EU Savings Tax Directive to be tightened up

Some might say, about time too. I know I do. Others will be concerned as to the impact this will have on offshore tax planning. Given how long it took to put the Directive in place in 2005 I somehow doubt that very much will change in the near future. And I think that's a shame.

Since 2005 the Directive has effectively required EU citizens to make a choice. They could either choose to invest in banking institutions that levy a witholding tax or agree to their interest income being reported so as to ensure that they pay the full tax that is due thereon. At least that was the theory.

The regime was intended to limit the opportunities for investors to avoid paying tax on interest income when investing 'offshore'. Many of the most popular offshore tax havens (whether inside or outside of the EU) had agreed to abide by the directive - either to comply with the information exchange (reporting) or the witholding tax option.

However, even before the Directive was adopted commentators and advisers recognised that it was full of loopholes. This effectively gave investors a further option. To invest offshore through trusts and corporate vehicles that were not covered by the Directive. The simple reason being that it currently only imposes an obligation to 'withold or report' where funds are deposited by individuals.

At its meeting on 2nd December, the European Council of Finance Ministers (Ecofin) expressed support for proposals by the European Commission (EC) to widen the scope of the legislation "with a view to closing existing loopholes and eliminating tax evasion."

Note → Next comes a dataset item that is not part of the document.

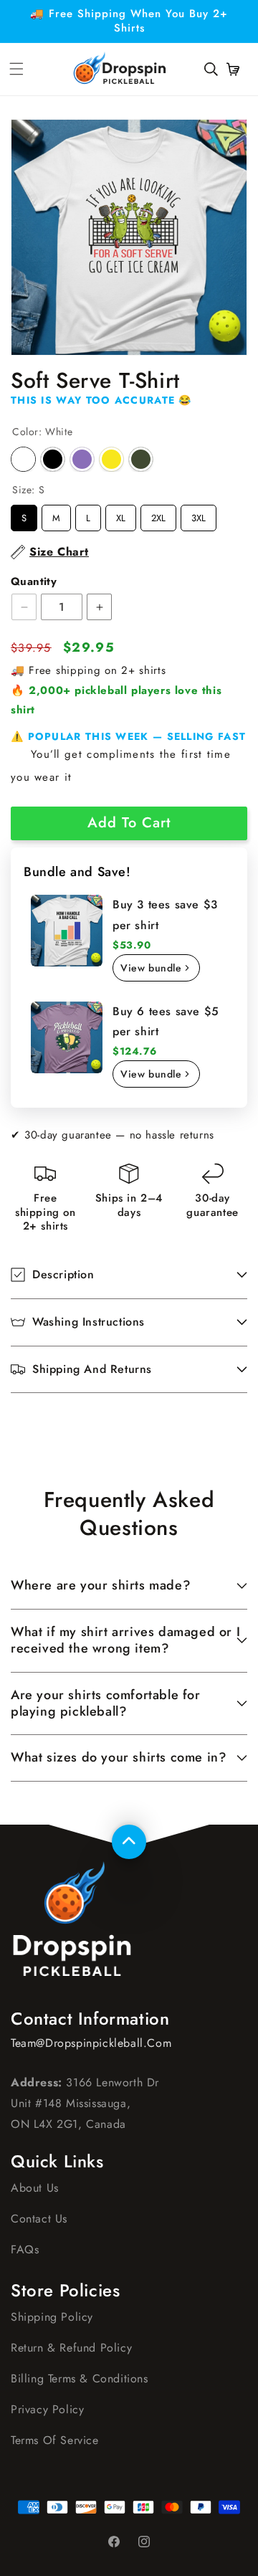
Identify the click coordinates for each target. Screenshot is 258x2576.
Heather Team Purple (82, 459)
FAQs (25, 2249)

The proposed amendment seeks to tighten the directive, so member states can tax more interest payments channelled through intermediate tax-exempted structures. The amendment would also extend the scope of the directive to forms of income obtained through investments in some "innovative financial products" as well as investments in certain life insurances products.

It is quite clear that the EU intends to close all of the obvious gaps in this Directive (and some less obvious ones). Once implemented the amended Directive will have far more teeth.

How long will it be before the amended Directive becomes operational and effective? I don't know but when that happens offshore tax planning will never be the same again.